(Stored data entries)

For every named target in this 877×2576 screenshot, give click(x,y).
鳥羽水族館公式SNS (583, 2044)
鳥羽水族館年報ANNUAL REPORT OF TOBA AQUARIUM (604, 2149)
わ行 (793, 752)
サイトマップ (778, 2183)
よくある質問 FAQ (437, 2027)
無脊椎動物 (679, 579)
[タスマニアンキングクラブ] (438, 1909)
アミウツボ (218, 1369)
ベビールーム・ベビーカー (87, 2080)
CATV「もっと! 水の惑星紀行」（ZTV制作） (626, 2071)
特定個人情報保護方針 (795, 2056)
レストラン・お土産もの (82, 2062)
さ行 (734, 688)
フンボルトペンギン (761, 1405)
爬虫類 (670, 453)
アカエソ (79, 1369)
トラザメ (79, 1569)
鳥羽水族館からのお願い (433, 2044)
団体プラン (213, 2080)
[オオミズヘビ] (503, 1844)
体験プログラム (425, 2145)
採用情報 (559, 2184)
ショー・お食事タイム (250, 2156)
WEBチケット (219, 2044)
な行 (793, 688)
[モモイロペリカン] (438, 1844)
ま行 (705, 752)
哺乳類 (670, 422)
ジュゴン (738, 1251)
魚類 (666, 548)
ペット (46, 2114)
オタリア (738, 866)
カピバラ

_Problem requirements_
Please retype, with no changes, the lines that run from the first line of the entries to the line with "ジュゴン (738, 1251)", both ends included.

_Solved exercise_
For every named target in this 877×2576 screenshot, give click(x,y).
鳥羽水族館公式SNS (583, 2044)
鳥羽水族館年報ANNUAL REPORT OF TOBA AQUARIUM (604, 2149)
わ行 (793, 752)
サイトマップ (778, 2183)
よくある質問 FAQ (437, 2027)
無脊椎動物 (679, 579)
[タスマニアンキングクラブ] (438, 1909)
アミウツボ (218, 1369)
ベビールーム・ベビーカー (87, 2080)
CATV「もっと! 水の惑星紀行」（ZTV制作） (626, 2071)
特定個人情報保護方針 (795, 2056)
レストラン・お土産もの (82, 2062)
さ行 (734, 688)
フンボルトペンギン (761, 1405)
爬虫類 (670, 453)
アカエソ (79, 1369)
トラザメ (79, 1569)
鳥羽水族館からのお願い (433, 2044)
団体プラン (213, 2080)
[オオミズヘビ] (503, 1844)
体験プログラム (425, 2145)
採用情報 (559, 2184)
ショー・お食事タイム (250, 2156)
WEBチケット (219, 2044)
な行 (793, 688)
[モモイロペリカン] (438, 1844)
ま行 (705, 752)
哺乳類 (670, 422)
ジュゴン (738, 1251)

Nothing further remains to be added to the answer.